Yo, Jack. Tú, Belkor.

Hace ya un par de semanas que llevamos a cabo nuestra misión a la luna y la euforia aún flota en el ambiente, como en trazas suspendidas. No es para menos, el hito fue histórico y supuso el colofón a casi un año de lucha que por momentos nos tuvo contra las cuerdas. Pero el viaje de Jack continúa, y la lucha también.

Ayer, durante una de mis múltiples siestas diarias, recordé una escena de película que seguro reconoces: Yo, Tarzán. Tú, Jane. Y en ese instante tuve un déjà vu. Jamás podría haber explicado mejor cómo fueron nuestros primeros momentos. Hoy os hablaré de ella.

Llegó a mi vida una mañana de verano, hace ya trece años. Los primeros momentos fueron algo confusos, como dos seres de mundos distintos que se ven por primera vez desde su jaula y solo se atreven a alzar la mano para tocar el cristal que los separa. Ella no hablaba perro y mis esfuerzos por entablar relación eran en vano. Como Tarzán y Jane, la comunicación se antojaba poco menos que imposible. Era huidiza y, a veces, parecía tener la cabeza en otro lugar, como quien aún permanece en el silencio de un campo de batalla mientras el polvo flota en el aire tras un combate reciente. Entonces creía que eso era lo único que teníamos en común, heridas que aún sangraban. Pero estaba equivocado. Éramos almas gemelas destinadas a fundirse aunque en aquel momento no lo supiéramos. Recuerdo el día que posó su tranquila mano en mi cabeza como si fuera ayer. La sensación del primer rayo de sol del día en la cara, el agua helada de un chapuzón, una guitarra melódica de Iron Maiden, coger aire tras zambullirte en el mar. Fue todo eso a la vez. Ahí supe que ella era especial.

Si Ferrari es actitud, Belkor es el fuego vital, incluido el de Ferrari. De hecho, sin ella, Ferrari acabaría muchas veces como un globo desinflado en una esquina. Lo he visto antes. Belkor es la serenidad y el equilibrio hechos esencia, y después hechos persona. Ella podría calmar un volcán en erupción con solo tocarlo. También lo he visto hacerlo. Pero esa misma paz esconde en su interior una fuerza sobrenatural. Os he dicho que podría apagar un volcán, pero de la misma forma podría hacerlo saltar por los aires sólo con su mirada, esa que emiten esos enormes ojos que de acuerdo a las reglas físicas no deberían caber en su cara. Esa calma y aura risueña guardan con celo una energía de alta intensidad, como quien custodia un arma cuyo poder destructor conoce y teme al mismo tiempo, de tal forma que solo su mirada profunda te permitiría presentir. Pobre de quien malinterprete esto como vulnerabilidad. Conocerá el apocalipsis antes de tiempo.

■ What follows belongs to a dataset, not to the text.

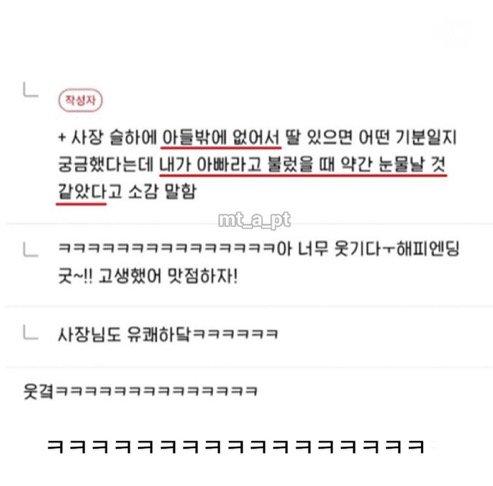Click the reply arrow beside the 해피엔딩 comment
This screenshot has width=493, height=486.
pyautogui.click(x=31, y=250)
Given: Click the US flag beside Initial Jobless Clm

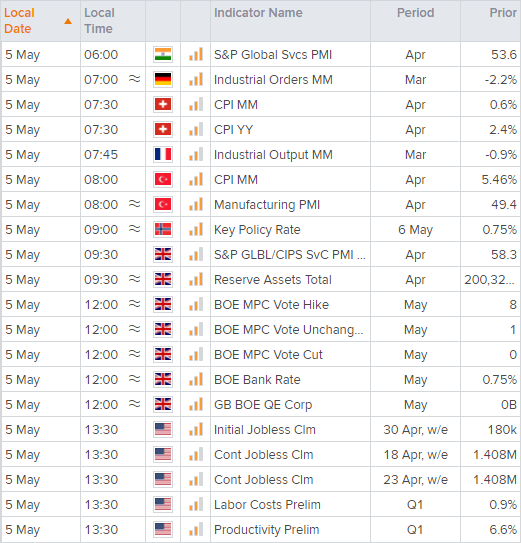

Belkor es el mar y la tierra que cada luna llena lanza un guiño al cielo estrellado. Yo era un joven polvorín. No parecíamos tener nada en común, pero un día todo cambió. Belkor salió a correr, y yo con ella, y ese fue sin duda el punto que nos unió. Ella descubrió que no éramos tan distintos y, corriendo al mismo ritmo, nos fuimos sincronizando, como los engranajes de un viejo reloj de cuco que inesperadamente empieza a dar la hora.


Poco a poco me convertí en su compañero de carreras, en su guardián y hasta en su musa durante largas sesiones fotográficas. También me enseñó trucos, como imitar a un suricato, hacer giros vertiginosos o interpretar una escena de pistoleros del oeste digna de La muerte tenía un precio. Gracias a ella conocí la calma que también yo guardaba en mi interior, sin tan siquiera intuirlo. Desde entonces nuestro vínculo es fuerte, tal vez el más fuerte que jamás haya creado con nadie, y pocos lo entienden, ni siquiera Ferrari, que a veces nos observa con mirada analítica, sin ser capaz de descifrarnos del todo, mientras esboza una sonrisa orgullosa desde la distancia.

Tienes que llegar a la luna. Era su voz mezclada con lágrimas, todos los días, durante aquella época oscura que parecía mi fin. Si ella me pedía alcanzar lo imposible, ¿cómo dejarla sola en esa travesía? No podía. Porque cuando dos almas errantes se cruzan por azar y se reconocen, jamás vuelven a caminar separadas.